L&G – another target for American private equity firms?

L&G is generally considered Britain’s number one life insurer. This is down to it’s numbers, these are last year’s Bulk Purchase Annuities league table

It worries the FT that the life company with the largest insured master trust, the insurance company with the biggest share of the buy-in market is seen by the FT as a target for American Private Equity Houses

To get its Bulk Purchase Annuity crown it had to do a deal with American Private Equity firm

The upstart private capital players have now saturated US demand for annuity products, however, and are instead hunting growth in L&G’s core market: pension risk transfers. Antonio Simoes, the man who took over from Nigel Wilson has run into the arms of those who might buy him.  He signed a $20bn deal with New York’s Blackstone for access to US private credit. A former L&G executive told the FT this was “bizarre”, since it was an open acknowledgment that L&G could not compete in a crucial market.

My love of L&G has been based on Mark Wilson’s pioneering of what several years later became the Mansion House Accord

As one of the UK’s most outspoken critics of domestic under-investment, Wilson threw L&G’s balance sheet behind early-stage companies, massive housing projects and science parks, arguing for planning reform and financial rule changes that he believed would help pensioners benefit from British growth.

But L&G since his departure has lost its nerve.

Wilson’s high-conviction style delivered some large losses, such as a £279mn writedown in a bet on modular homes that ran up against planning delays. Simões, since taking over, has sold housebuilder Cala and a US business, and collapsed Legal & General Capital into the main asset manager.

The main asset manager, LGIM is huge, but it’s margins are tiny. They’ve been improved by creating some private market action but not by much. Simões points to an improvement from 0.07 percentage points in 2024 to 0.09 percentage points in the first quarter of this year.

Perhaps its most valuable market it has grown itself is the DC pension schemes it insures with passive funds.

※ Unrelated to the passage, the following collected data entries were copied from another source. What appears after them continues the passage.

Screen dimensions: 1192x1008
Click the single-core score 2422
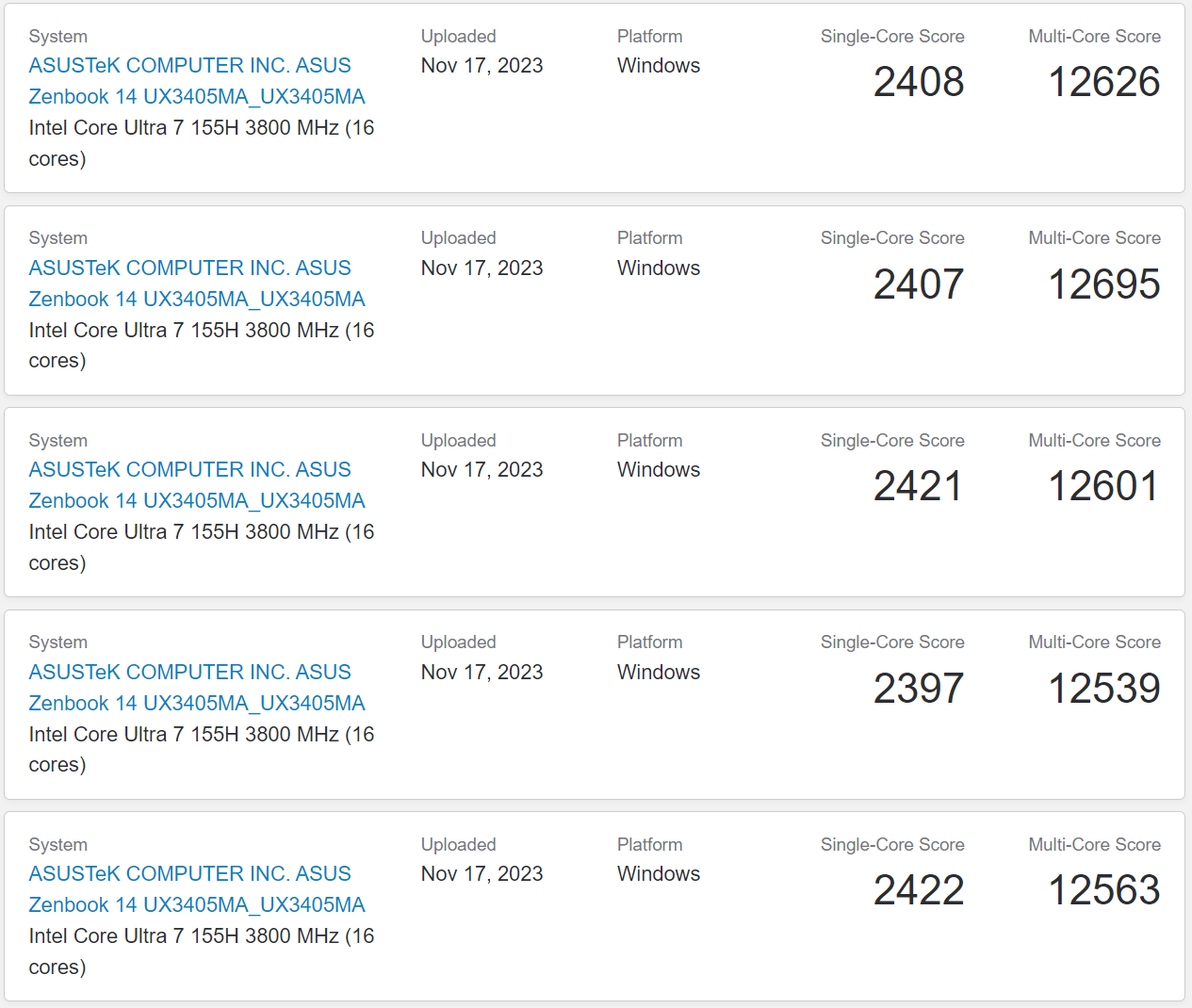click(918, 890)
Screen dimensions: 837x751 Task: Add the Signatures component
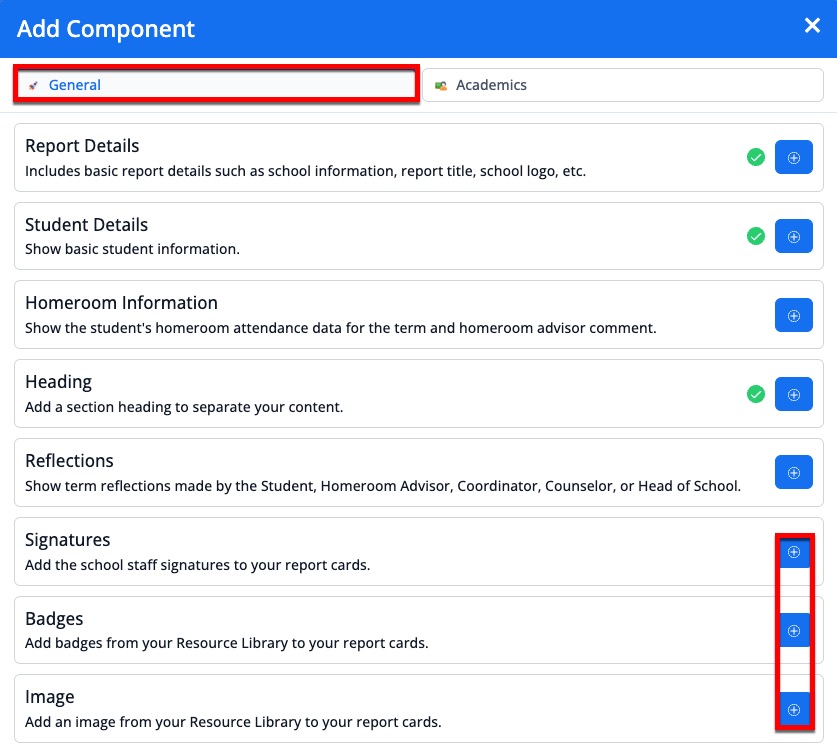point(793,552)
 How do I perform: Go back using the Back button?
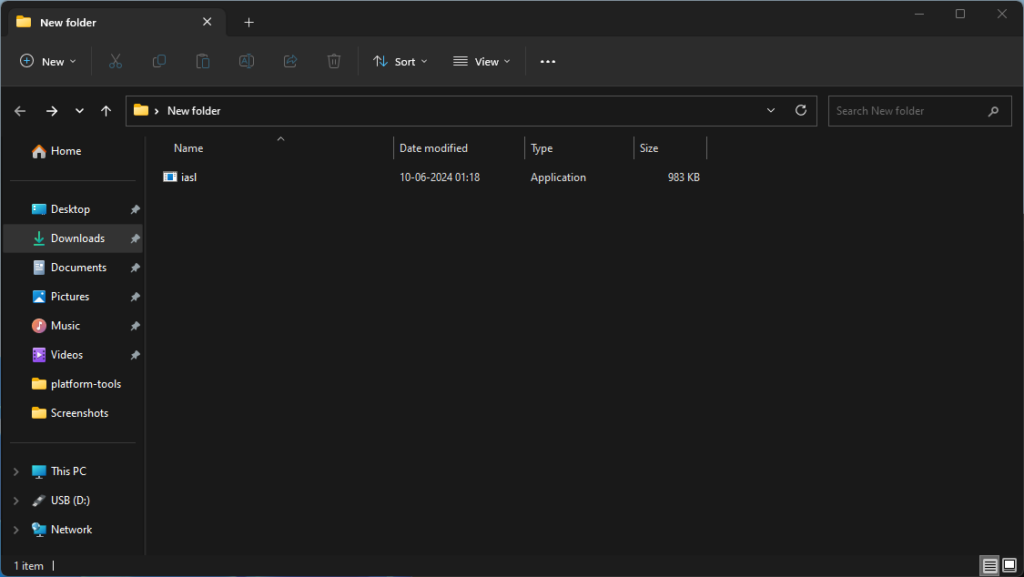point(20,110)
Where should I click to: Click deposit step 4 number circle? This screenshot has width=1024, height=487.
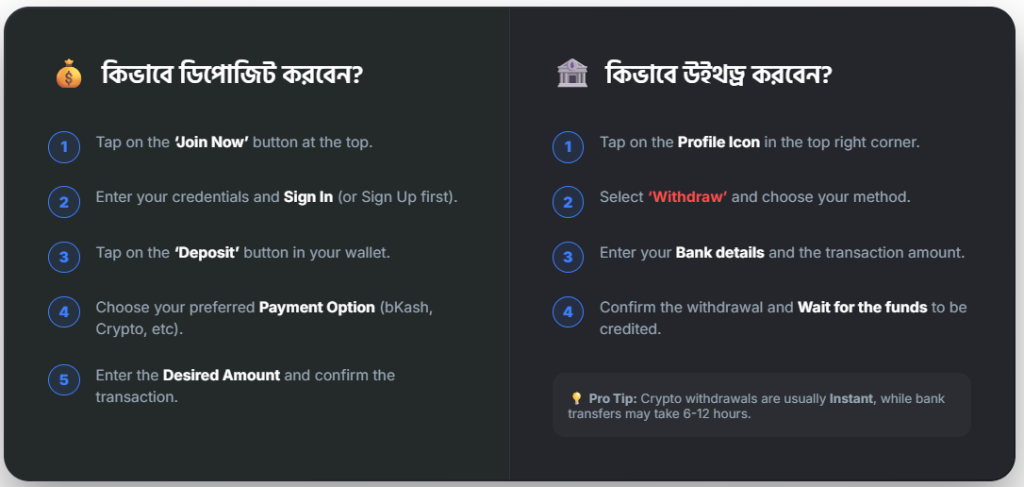click(x=64, y=312)
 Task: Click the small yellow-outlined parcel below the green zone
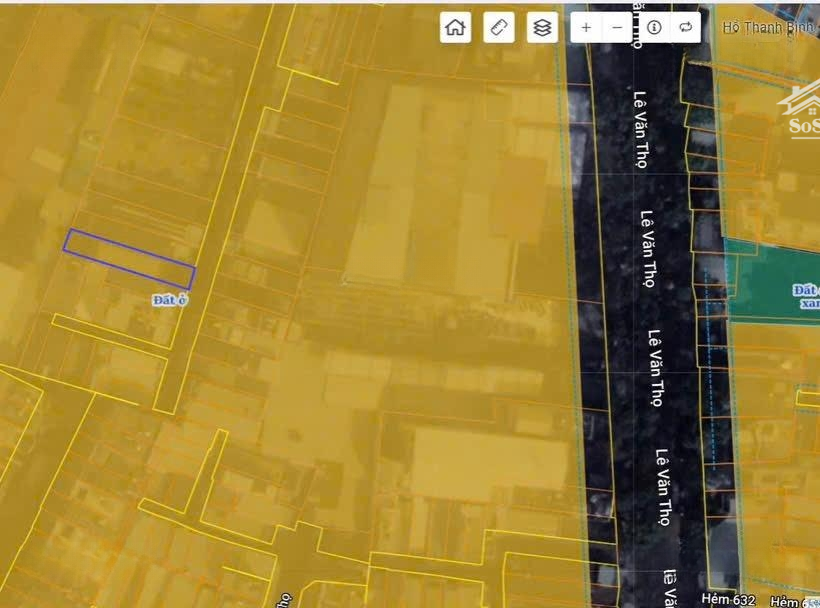point(807,398)
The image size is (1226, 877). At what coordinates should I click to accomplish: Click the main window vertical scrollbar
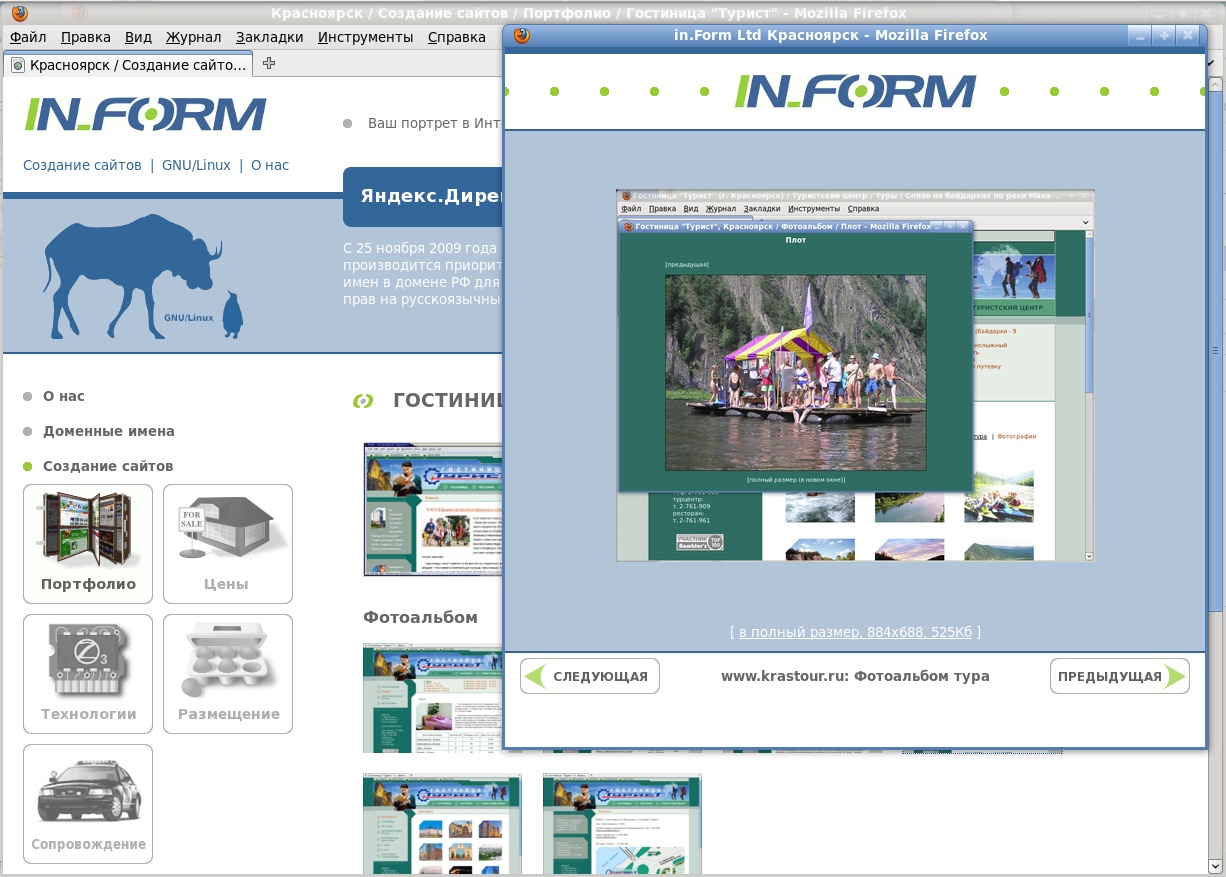click(x=1216, y=350)
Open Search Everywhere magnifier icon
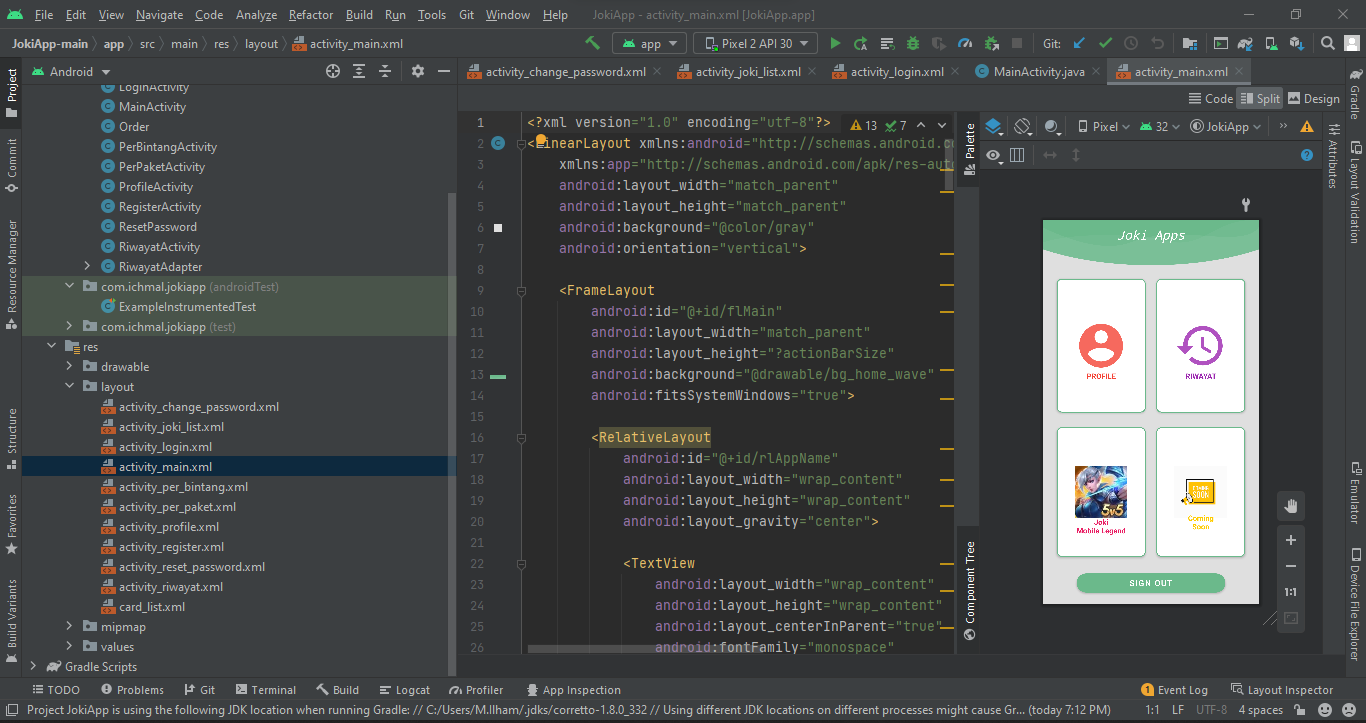Image resolution: width=1366 pixels, height=723 pixels. point(1327,44)
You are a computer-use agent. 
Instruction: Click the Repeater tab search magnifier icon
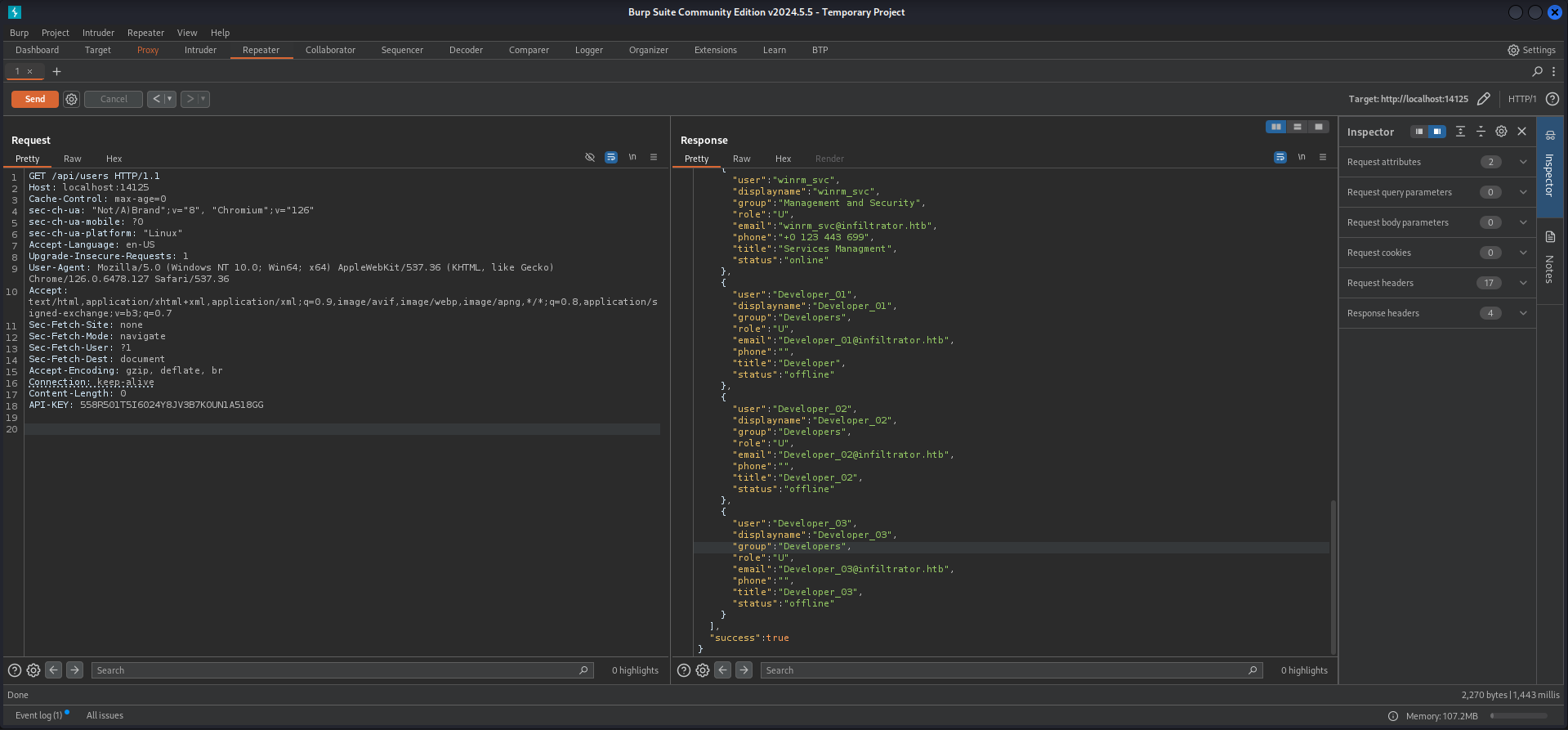click(1537, 72)
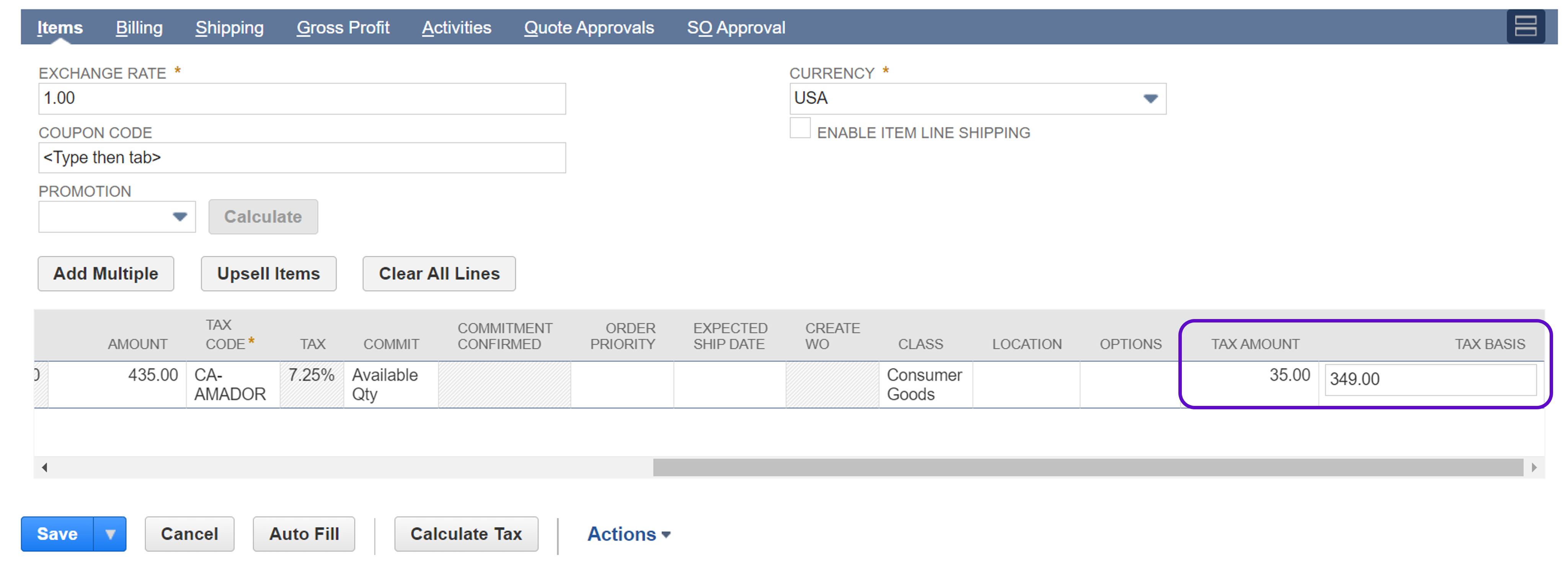This screenshot has height=565, width=1568.
Task: Expand the Currency USA dropdown
Action: pos(1149,99)
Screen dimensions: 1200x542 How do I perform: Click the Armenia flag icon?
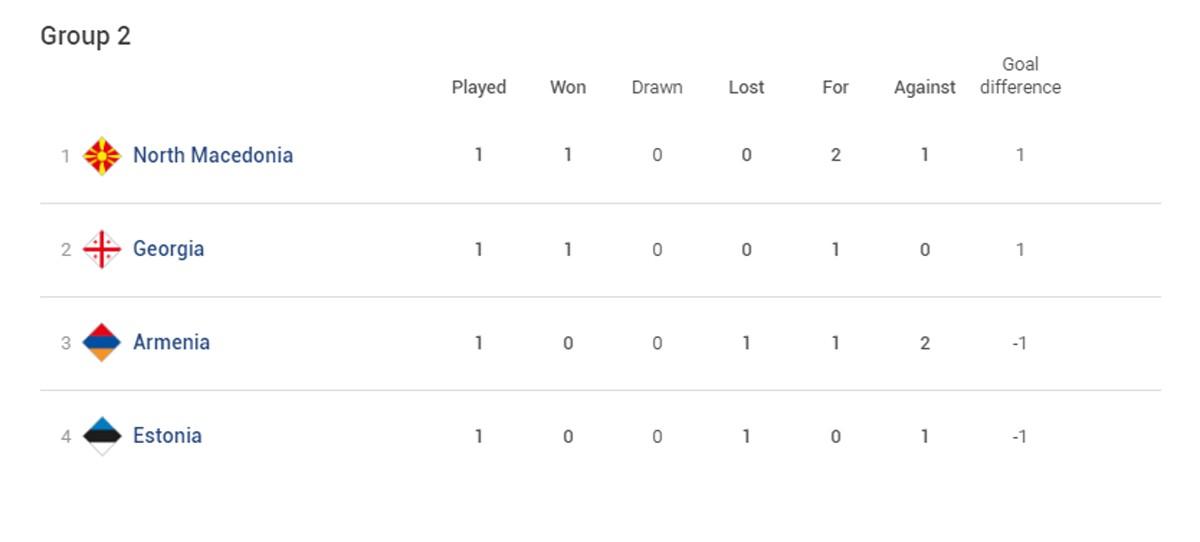pyautogui.click(x=102, y=343)
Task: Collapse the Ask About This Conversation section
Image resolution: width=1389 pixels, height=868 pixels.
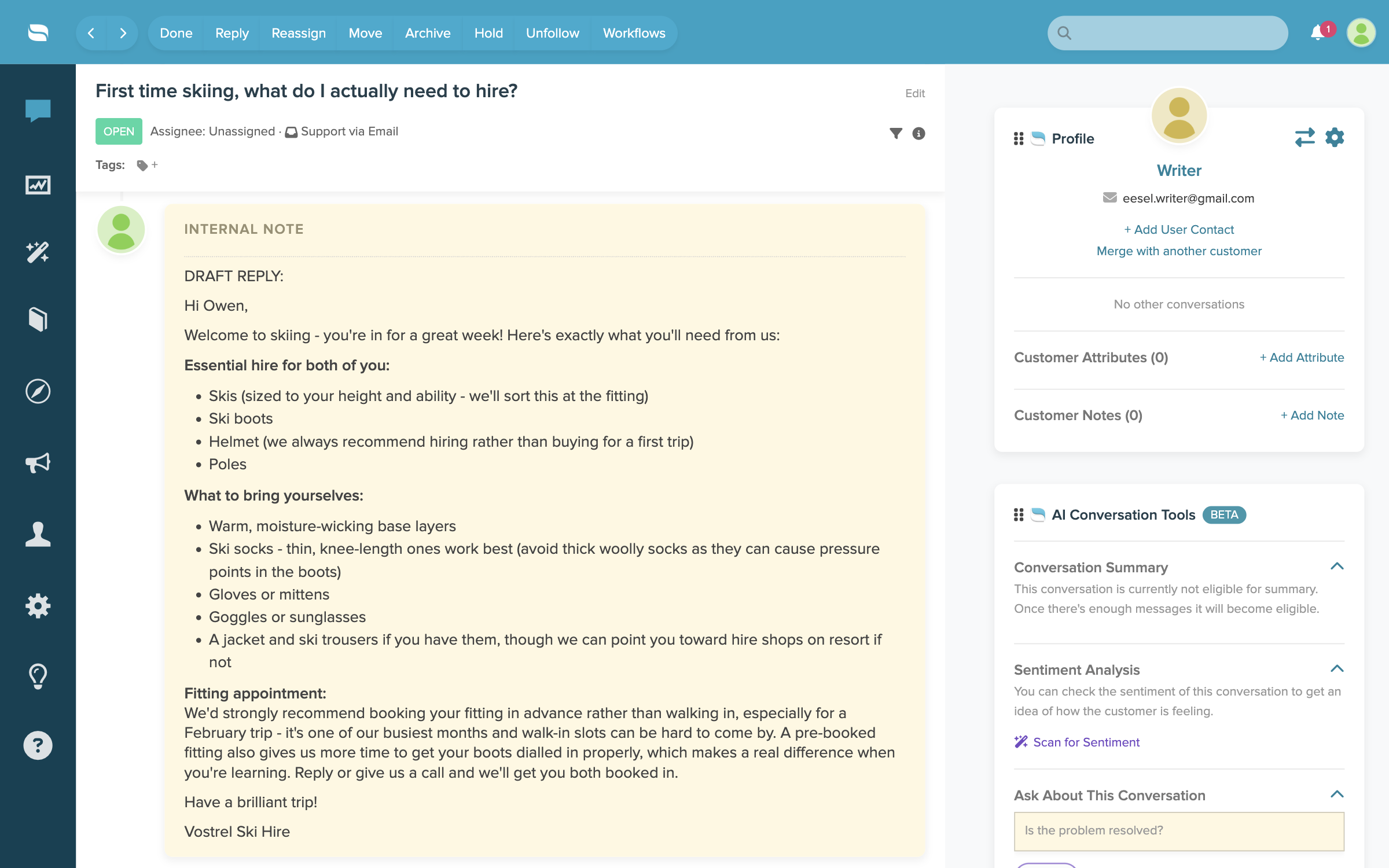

It manages more than £200bn in defined-contribution pension assets. Simões says this market sets L&G apart from alternative asset managers, which have focused on the more capital-intensive defined benefit schemes. We await to see how it will compete if DC turns to CDC over the next ten years. DC pension margins are a lot higher than what it can get from the highly competitive passive funding where institutional prices can be negative, the only money being made being from stock-lending.

And much of the asset management business remains concentrated in low-margin passive strategies;

Analysts and former executives increasingly question whether it has the scale to compete. Rival European insurers such as Axa and NN Partners have called it quits.

As for the private market action, this is now attracting some unwanted attention of the Prudential Regulatory Authority.  L&G’s higher exposure to risky types of US private credit, when compared with its European insurance peers, has  drawn analysts’ attention at a time when concerns have been mounting about the quality of loans in a relatively new market.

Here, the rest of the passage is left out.